Offered by Gallery de Potter d'Indoye
18th-century and Empire French furniture, works of art and pictures
Cupid (love) nurtured by Hope
- Time (Chronos) clipping Cupid's Wings
A pupil of Charles Ykens and Balthazar Beschey, he was appointed professor at the Academy of his hometown in 1763. He reacted against the art of the 18th century taught at the Academy: in favor of a reform of the painting in Flanders, he adheres to classical traditions and draws inspiration from Raphael and the Renaissance masters, studied during his stay in Italy after being appointed painter to Charles of Lorraine. He was particularly interested in the discoveries of Pompeii (Colas, Bibliographie du costume, 1828).
Lens will be noticed by its interventions to free the painters, and more particularly the direction of the teaching of arts, from the authoritarian tutelage of the all-powerful gild of Saint-Luc. After a long and stormy conflict (Lens tenders his resignation to the Minister Count of Cobenzl who refuses it, then sends a damning and at the same time moving anonymous memoir on the decadence of the Antwerp school and the humiliating situation of the artistic body), the views of Lens end up being heard. Empress Maria Theresa of Austria issued an ordinance to this effect on March 20, 1773: artists were freed from the jurisdiction of trades, free to perform where and how they pleased, to train students, etc. Moreover, it is proclaimed that, throughout the limits of the Netherlands, the exercise of artistic professions ceases to derogate from nobility.

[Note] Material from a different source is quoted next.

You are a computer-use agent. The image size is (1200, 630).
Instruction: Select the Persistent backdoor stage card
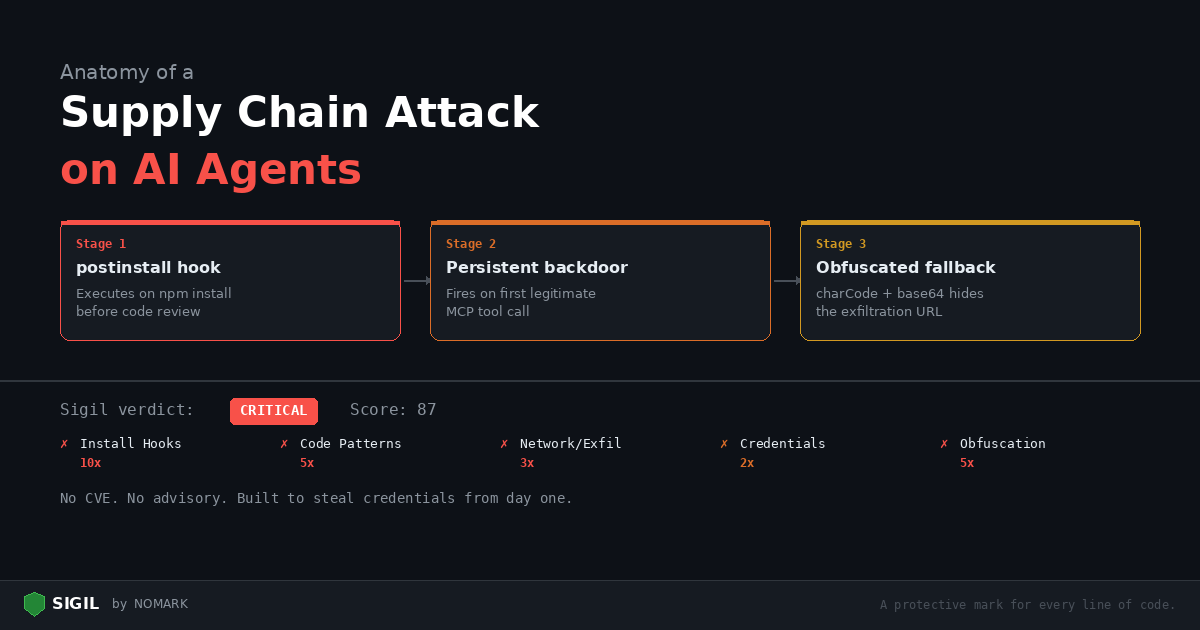point(600,281)
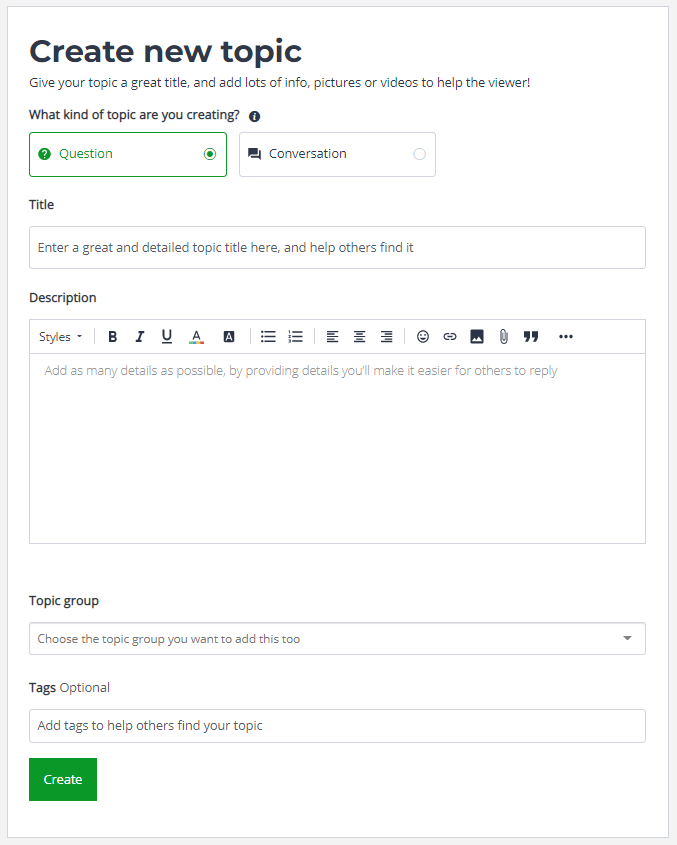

When he came to the "Belgian provinces" in 1781, the son of Empress Maria Theresa of Austria, Emperor Joseph II, in search of artists, wanted to take Lens to Vienna, but the painter refuses it. Recently settled in Brussels, he wishes to get married and settle there permanently. He trained many students there, and... orders poured in. He was thus commissioned by the new governor, Albert of Saxe-Teschen, to decorate the apartments of his Schoonenberg residence, completed in 1784.
Esteemed in the world of the arts, he became a corresponding member of the Institut de France and was part of Freemasonry.
In 1803, he was one of the founding members of the Society of Painting, Sculpture and Architecture of Brussels, of which he would be president.
Lens is also known for its treatises. He wrote several works of theory in which he sets out his ideas on painting: Le Costume, Essay on the clothing and customs of several peoples of antiquity proven by monuments, with figures (Liège, 1776) and Du Bon Goût et of the Beauty of Painting considered in all its parts (1811).
To get a personal idea of the works of André Corneille Lens, nothing beats the experience of a visit to the places where they are exhibited. These works can be seen in Ghent (The Annunciation at Saint Michael's Church), at the Royal Museum of Fine Arts in Antwerp (Annunciation, portrait of the former director of the Antwerp Academy, the engraver Martenasie, and Hercule protecting Painting against Ignorance and Jealousy (1763), in Lille (several paintings in the Sainte Marie-Madeleine church), as well as in Vienna and England.